*Stated problem*
Write out all of the data below word for word, omitting the pictures.

* start Given records *

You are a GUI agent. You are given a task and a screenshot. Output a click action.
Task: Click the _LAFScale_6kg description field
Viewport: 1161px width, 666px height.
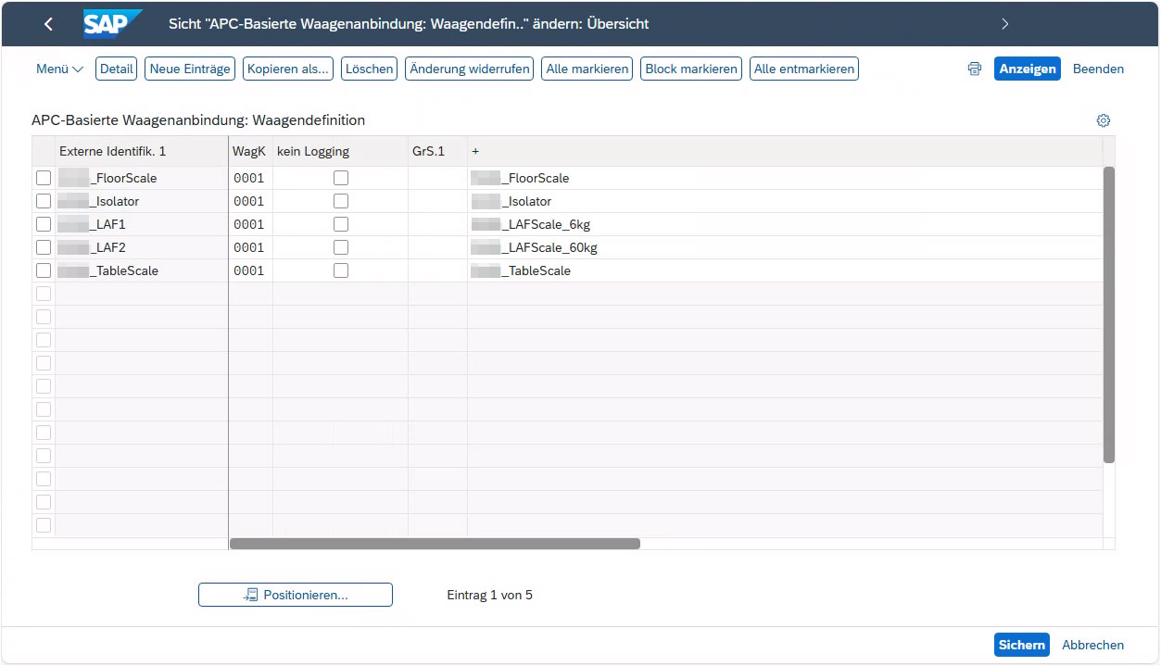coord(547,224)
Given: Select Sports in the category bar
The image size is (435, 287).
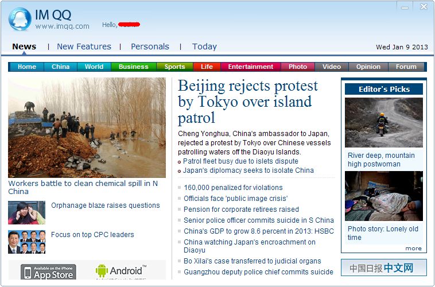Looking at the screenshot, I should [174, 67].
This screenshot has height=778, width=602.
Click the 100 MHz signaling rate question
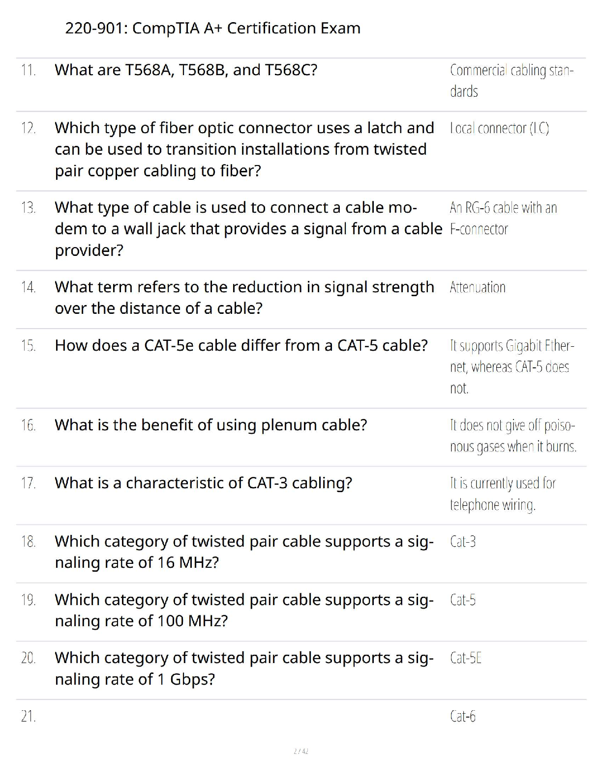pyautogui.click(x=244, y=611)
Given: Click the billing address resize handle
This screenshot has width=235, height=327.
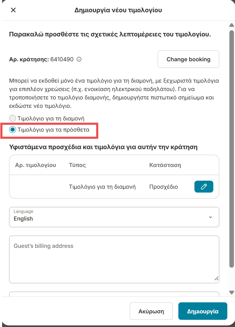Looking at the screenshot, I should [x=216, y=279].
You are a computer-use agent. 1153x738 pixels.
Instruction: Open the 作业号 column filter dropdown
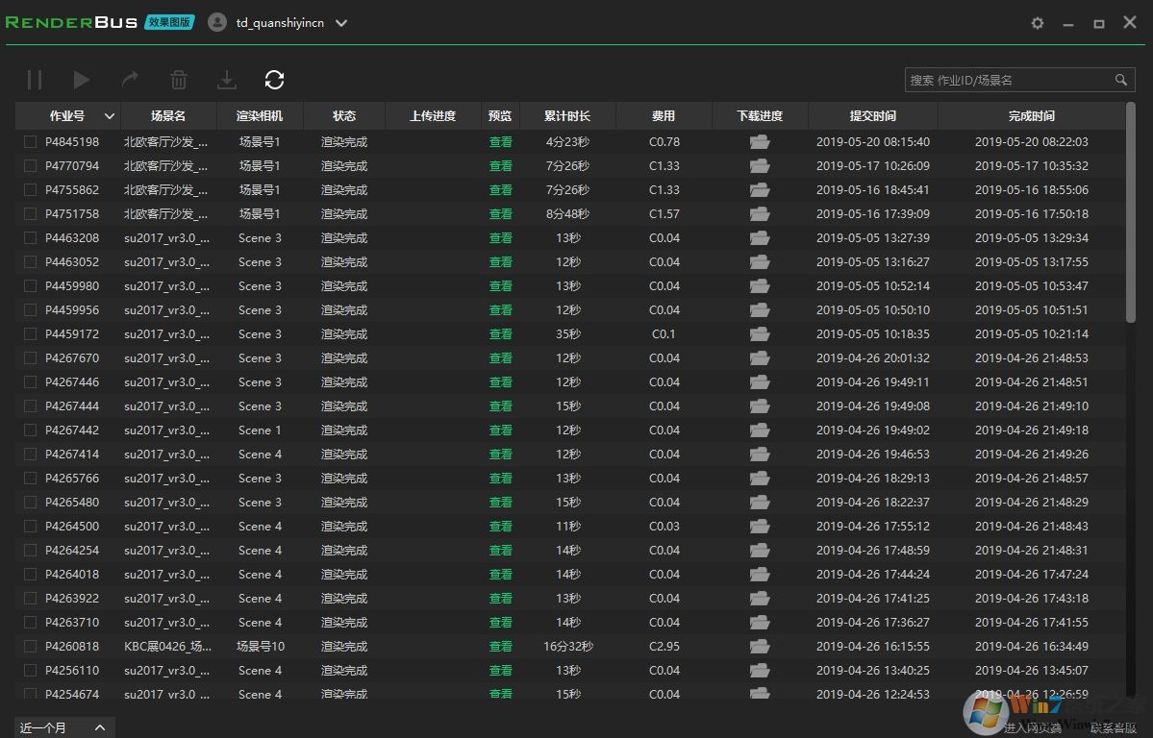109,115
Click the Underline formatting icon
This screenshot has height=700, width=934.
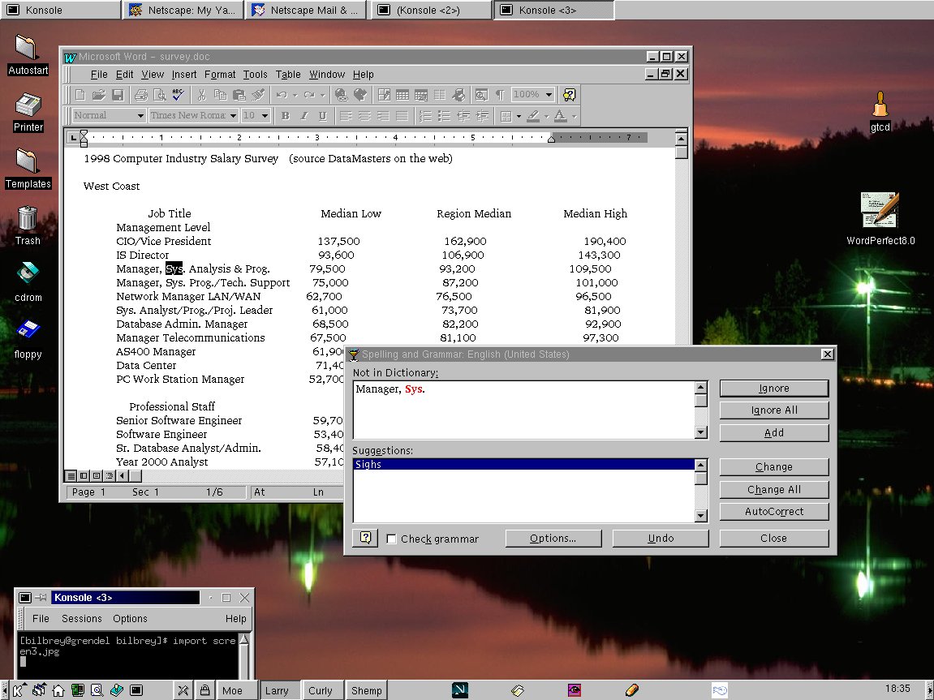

* end Given records *

*Response below*
You are a GUI agent. You are given a task and a screenshot. Output a click action.
Task: Click the _LAFScale_6kg description field
Viewport: 1161px width, 666px height.
coord(547,224)
Given: Select Sports in the category bar
The image size is (435, 287).
Looking at the screenshot, I should [174, 67].
This screenshot has height=778, width=602.
Click the 100 MHz signaling rate question
pyautogui.click(x=244, y=611)
Given: Click the billing address resize handle
This screenshot has width=235, height=327.
Looking at the screenshot, I should [x=216, y=279].
You are a computer-use agent. 1153x738 pixels.
Instruction: Open the 作业号 column filter dropdown
109,115
Click the Underline formatting icon
This screenshot has height=700, width=934.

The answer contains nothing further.